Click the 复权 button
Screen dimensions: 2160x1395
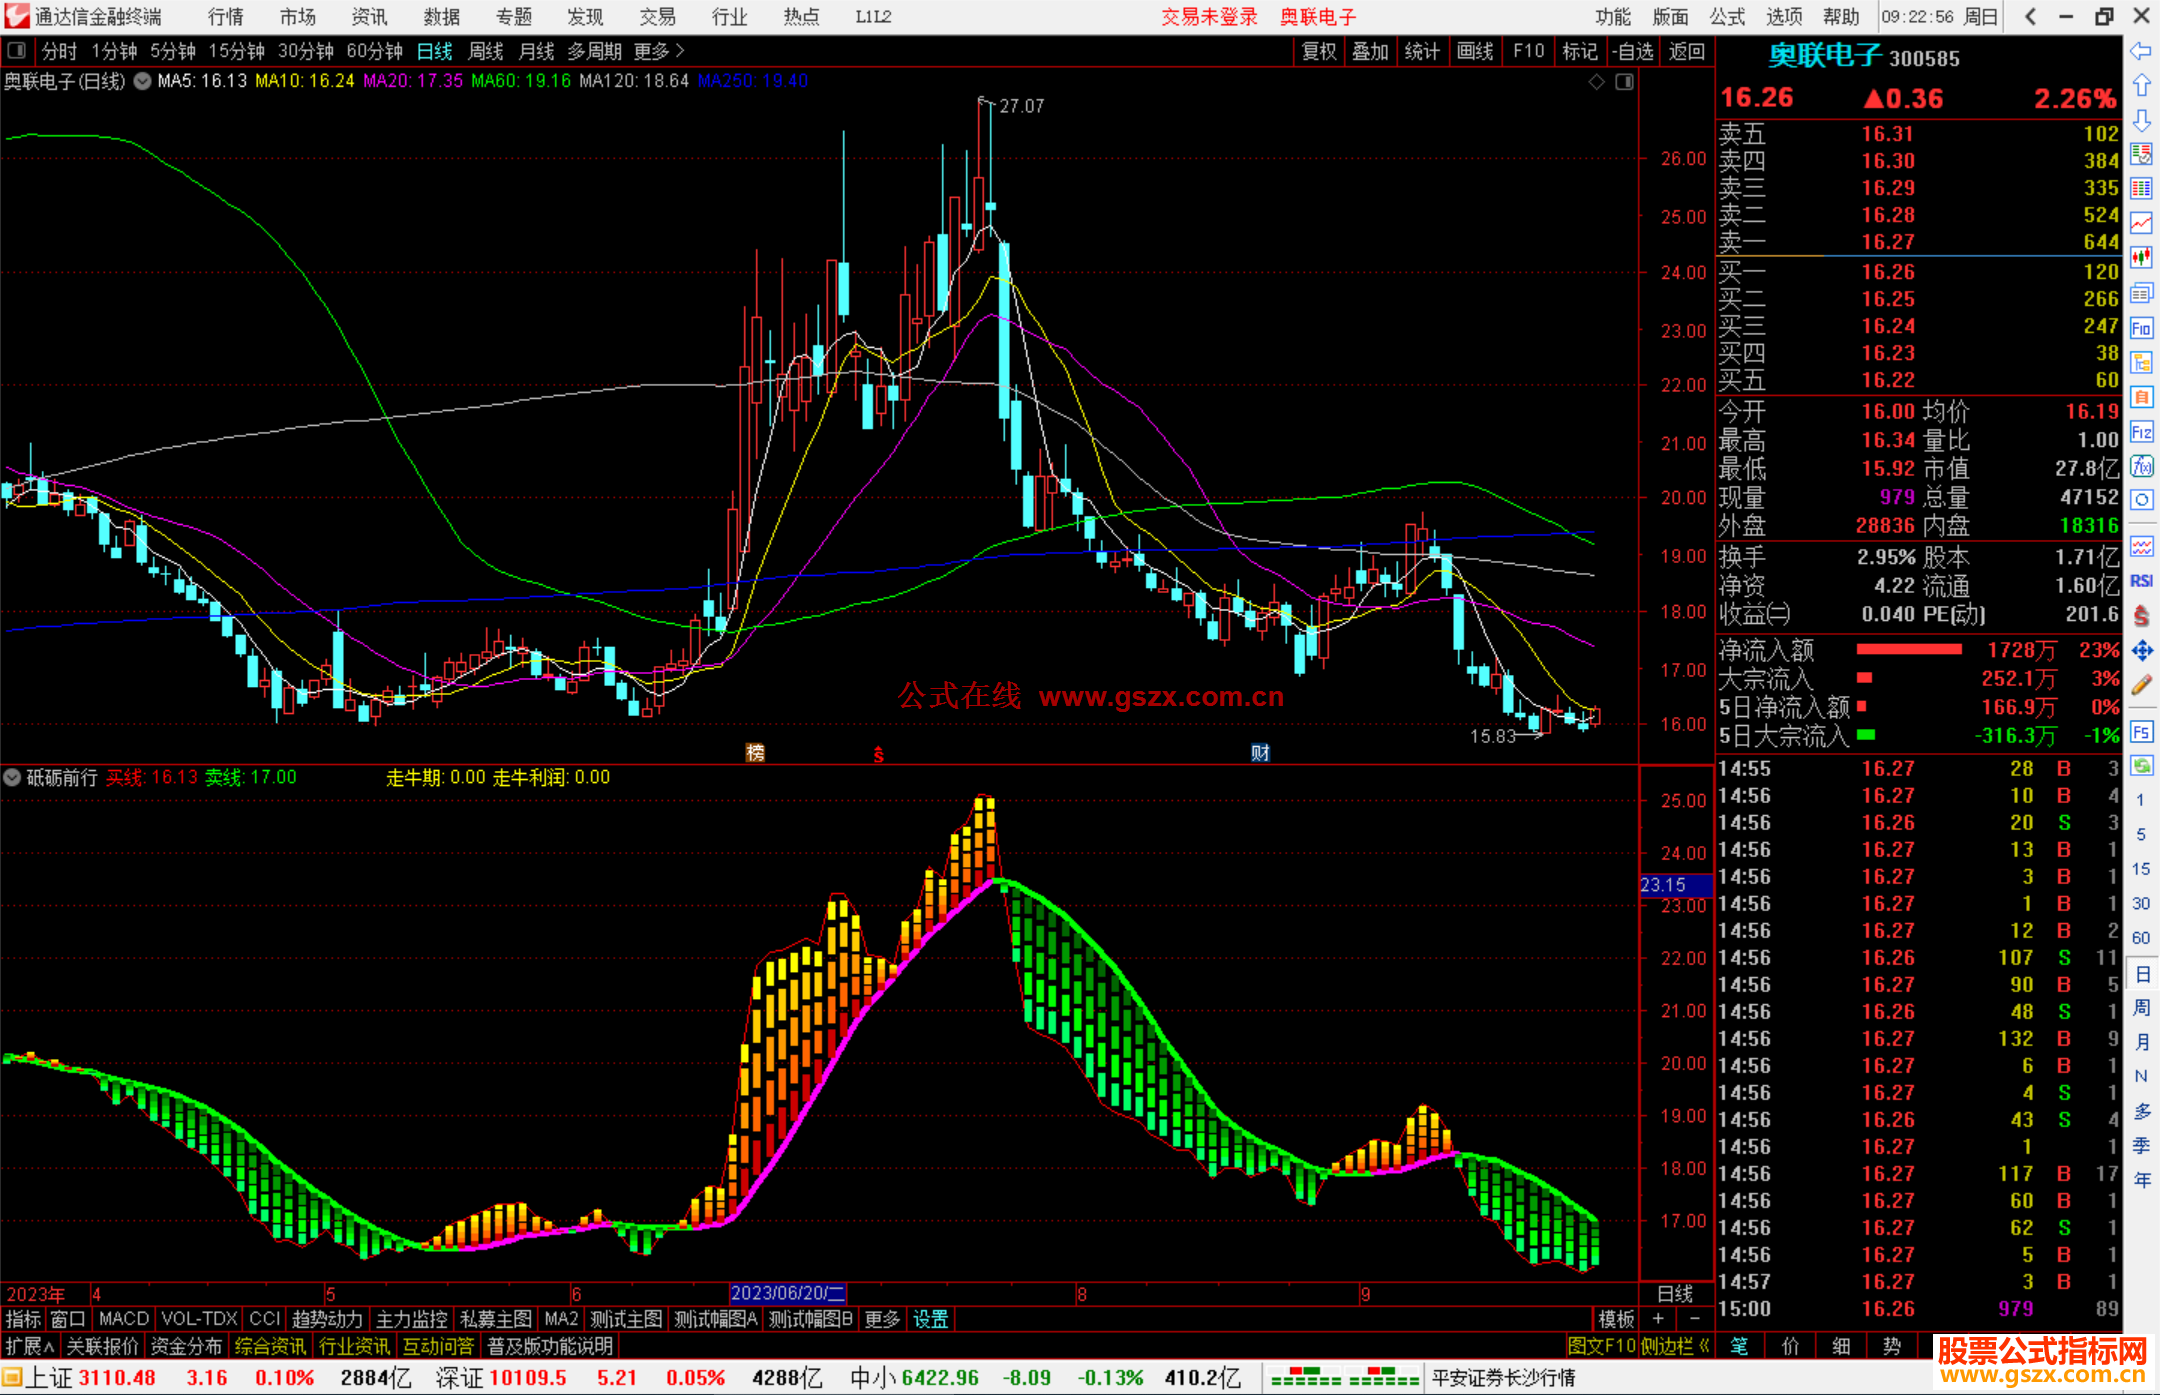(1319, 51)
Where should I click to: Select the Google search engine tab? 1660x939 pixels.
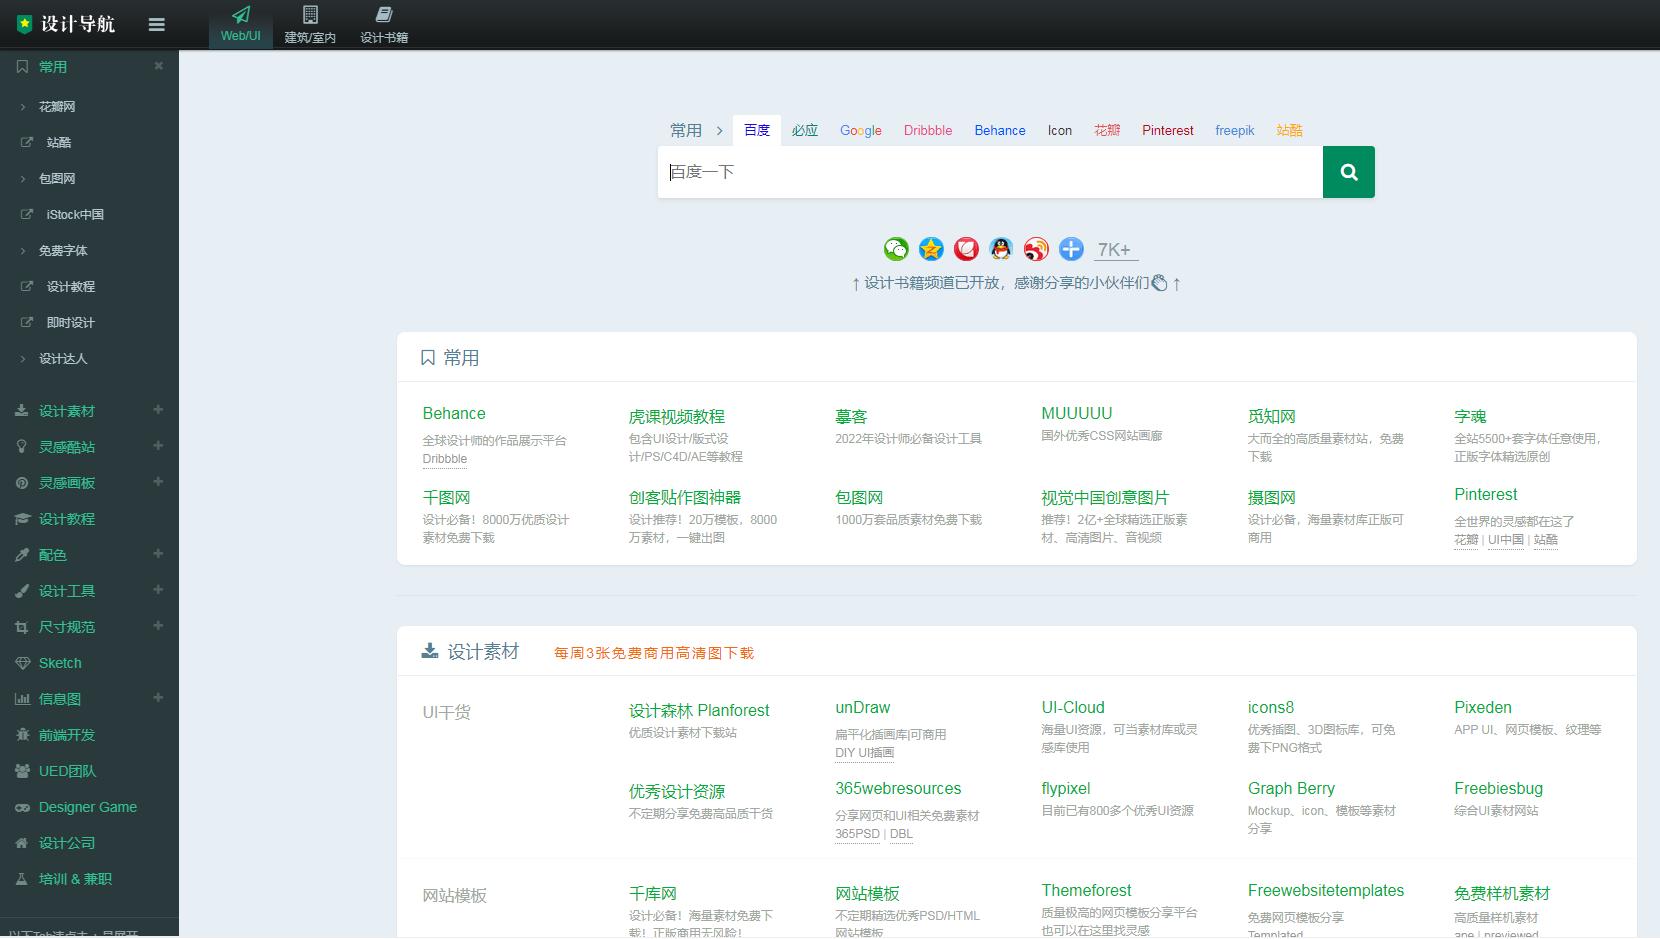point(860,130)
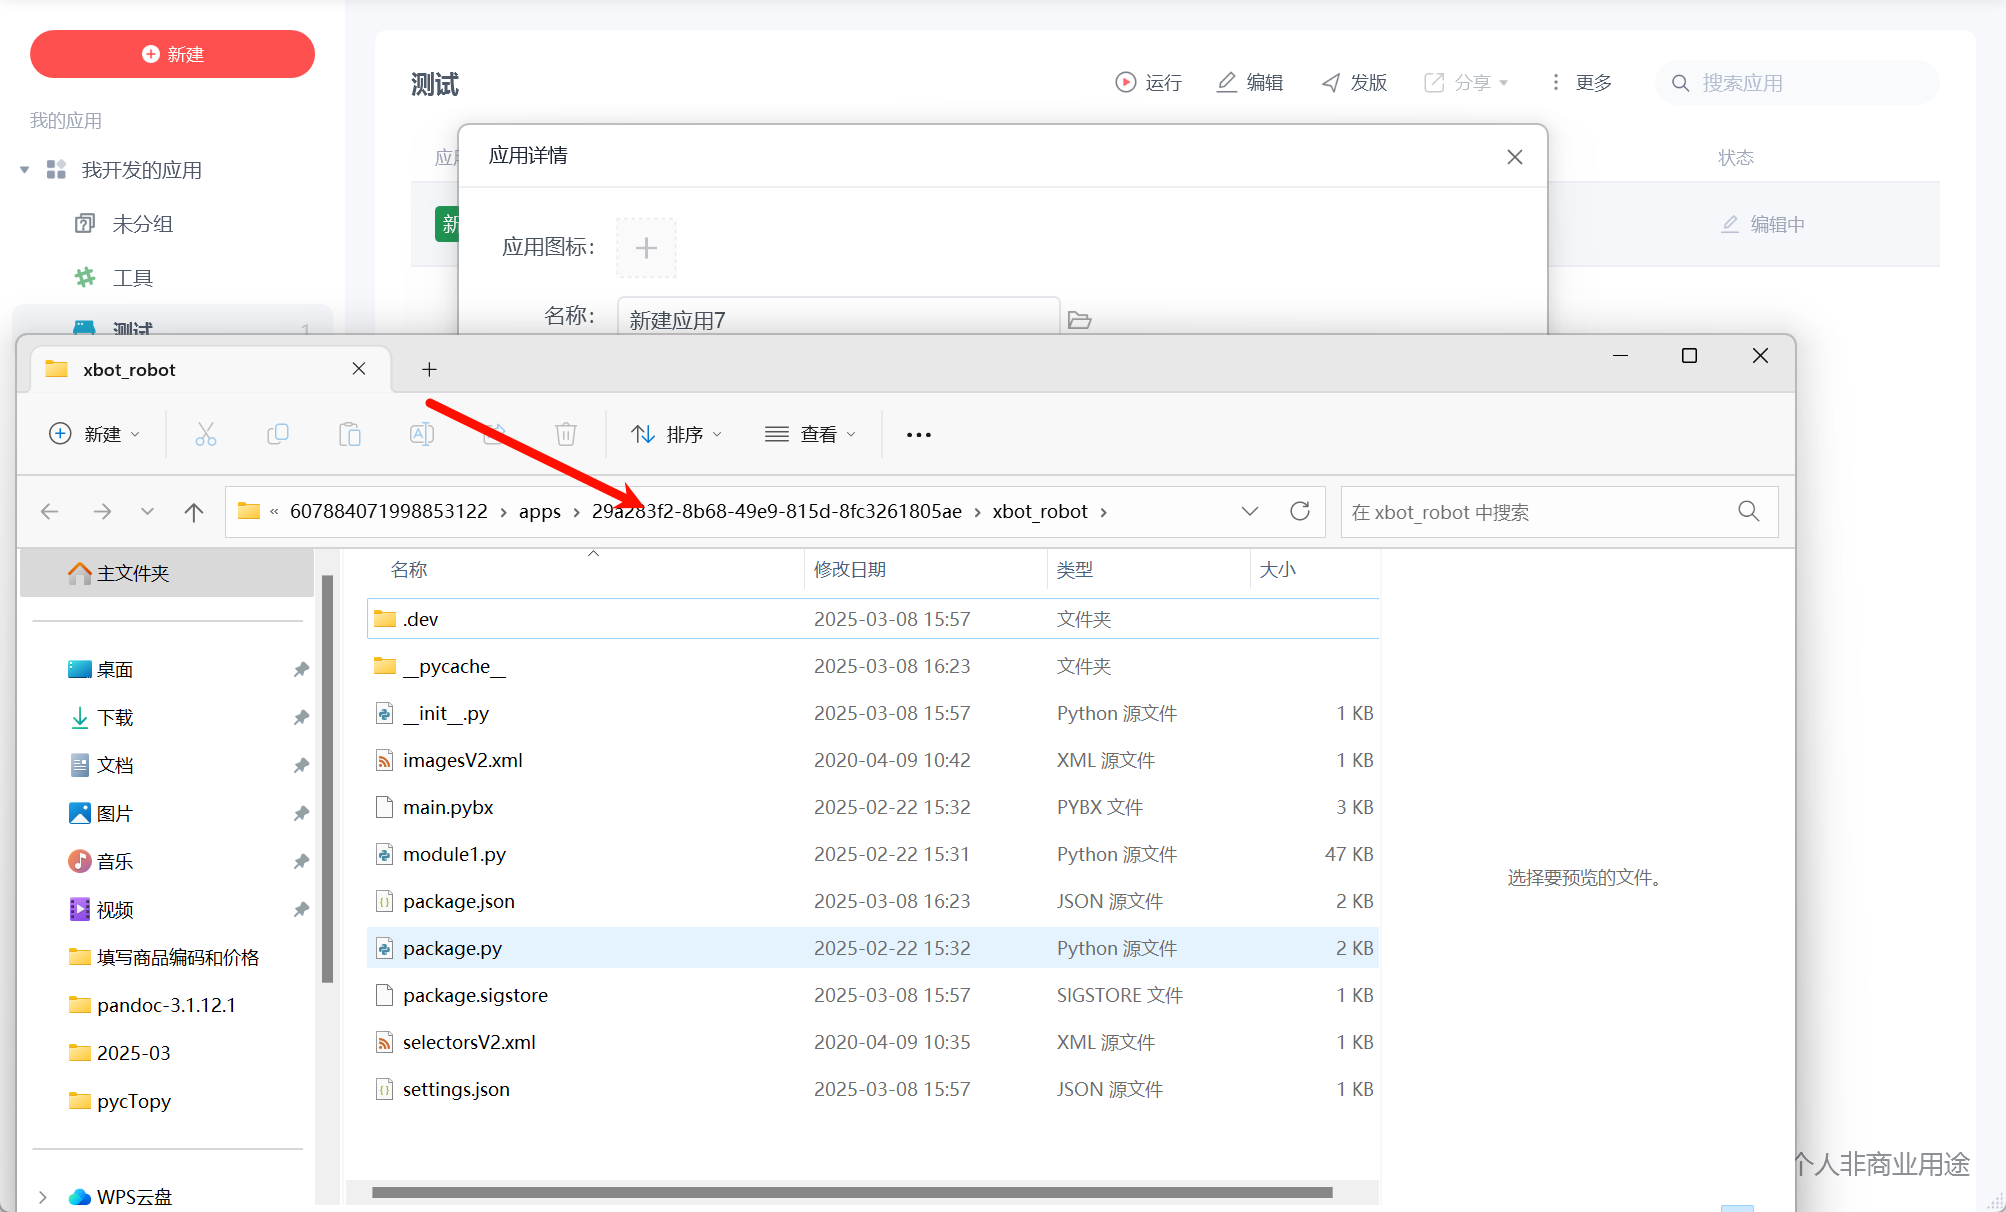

WORK TO COMPLETE: Return the data exactly as it stands, minus the pictures.

SOLVED PROBLEM:
Click the 复权 button
Screen dimensions: 2160x1395
(1319, 51)
Where should I click to: Select the Google search engine tab? 1660x939 pixels.
point(860,130)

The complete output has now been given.